The report found that, in 13 projects for which time performance could be measured, the total forecast slippage amounted to 139 months – much of it caused by recurring problems such as delays in software development.
However, appearing before the Public Accounts Committee on Monday, chief of defence materiél Bernard Gray said these delays have been inevitable for some time. They have only been publicly acknowledged now, he said, because a recalculation exercise he’s overseen has produced much more sensible estimations of projects’ duration. “It is a more realistic estimate of how long it’s going to take,” he said.
Also appearing before the committee, MoD permanent secretary Jon Thompson admitted that original estimates for the time of the projects had been inaccurate. “There has definitely been an optimism in the past, where people wanted to believe it cost less than it did,” he said. “Also, the industry was saying it could do things that it couldn’t.”
Gray identified a particular problem with the ability of officials to ensure software projects were on track, referring to one case where delivery was late. “The MoD was pressing and nagging” the supplier, he said, but it was “denying there was a problem until a month before [the work was] due to be completed.

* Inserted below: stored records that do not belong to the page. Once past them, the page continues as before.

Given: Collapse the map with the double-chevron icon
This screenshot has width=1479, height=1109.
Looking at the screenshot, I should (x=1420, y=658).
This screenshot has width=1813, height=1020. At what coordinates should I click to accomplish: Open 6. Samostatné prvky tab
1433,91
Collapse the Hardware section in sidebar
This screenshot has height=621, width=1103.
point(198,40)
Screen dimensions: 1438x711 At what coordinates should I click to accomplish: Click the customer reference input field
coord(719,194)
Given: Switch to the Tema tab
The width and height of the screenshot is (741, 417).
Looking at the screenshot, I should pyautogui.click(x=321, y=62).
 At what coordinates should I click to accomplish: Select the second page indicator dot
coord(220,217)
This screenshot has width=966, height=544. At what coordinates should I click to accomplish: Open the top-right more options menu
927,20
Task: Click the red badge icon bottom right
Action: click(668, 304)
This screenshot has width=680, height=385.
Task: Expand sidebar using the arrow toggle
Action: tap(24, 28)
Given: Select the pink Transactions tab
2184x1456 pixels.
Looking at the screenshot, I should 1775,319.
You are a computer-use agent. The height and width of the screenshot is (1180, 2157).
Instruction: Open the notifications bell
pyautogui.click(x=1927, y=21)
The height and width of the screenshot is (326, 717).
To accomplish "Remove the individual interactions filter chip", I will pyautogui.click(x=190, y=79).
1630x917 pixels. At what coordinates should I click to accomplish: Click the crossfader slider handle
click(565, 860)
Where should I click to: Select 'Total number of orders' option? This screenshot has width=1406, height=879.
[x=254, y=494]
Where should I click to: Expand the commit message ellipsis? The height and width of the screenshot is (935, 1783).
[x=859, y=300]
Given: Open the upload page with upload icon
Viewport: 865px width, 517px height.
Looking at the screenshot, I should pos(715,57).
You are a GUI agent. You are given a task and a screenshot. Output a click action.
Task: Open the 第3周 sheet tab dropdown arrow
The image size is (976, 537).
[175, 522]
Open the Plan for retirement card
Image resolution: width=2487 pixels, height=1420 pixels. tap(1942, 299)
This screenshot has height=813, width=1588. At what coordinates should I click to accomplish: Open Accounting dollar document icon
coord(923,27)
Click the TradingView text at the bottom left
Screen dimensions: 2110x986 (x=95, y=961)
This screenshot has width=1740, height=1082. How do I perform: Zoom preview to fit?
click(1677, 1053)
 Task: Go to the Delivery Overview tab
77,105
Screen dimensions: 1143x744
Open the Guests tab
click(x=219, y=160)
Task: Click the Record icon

Unless you march in and take control of the factories, there is a limited amount you can do.”
Committee chair Margaret Hodge pressed Thompson on reports that a hike planned in the equipment budget is now being delayed to 2016, rather than 2015. The perm sec responded that unless equipment spending does rise in 2015, the MoD would have to re-open the Strategic Defence and Security Review (SDSR) and “curtail our plans”.
“If that were to happen, depending on the reduction, we would want to revisit the SDSR to see what the policy outcomes were,” he said, acknowledging that this could mean further military job cuts.